— Problem to solve —
Once the line containing "height=425 pixels. point(365,97)" is found in the listing below, return it and each line after it through the last, exactly as given.
-- Opening Marker --
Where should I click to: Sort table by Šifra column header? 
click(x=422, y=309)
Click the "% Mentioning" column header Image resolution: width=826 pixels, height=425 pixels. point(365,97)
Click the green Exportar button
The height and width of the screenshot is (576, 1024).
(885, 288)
-- Closing Marker --
— Solution for this exercise —
Click the "% Mentioning" column header Image resolution: width=826 pixels, height=425 pixels. point(365,97)
Click the green Exportar button
The height and width of the screenshot is (576, 1024).
(885, 288)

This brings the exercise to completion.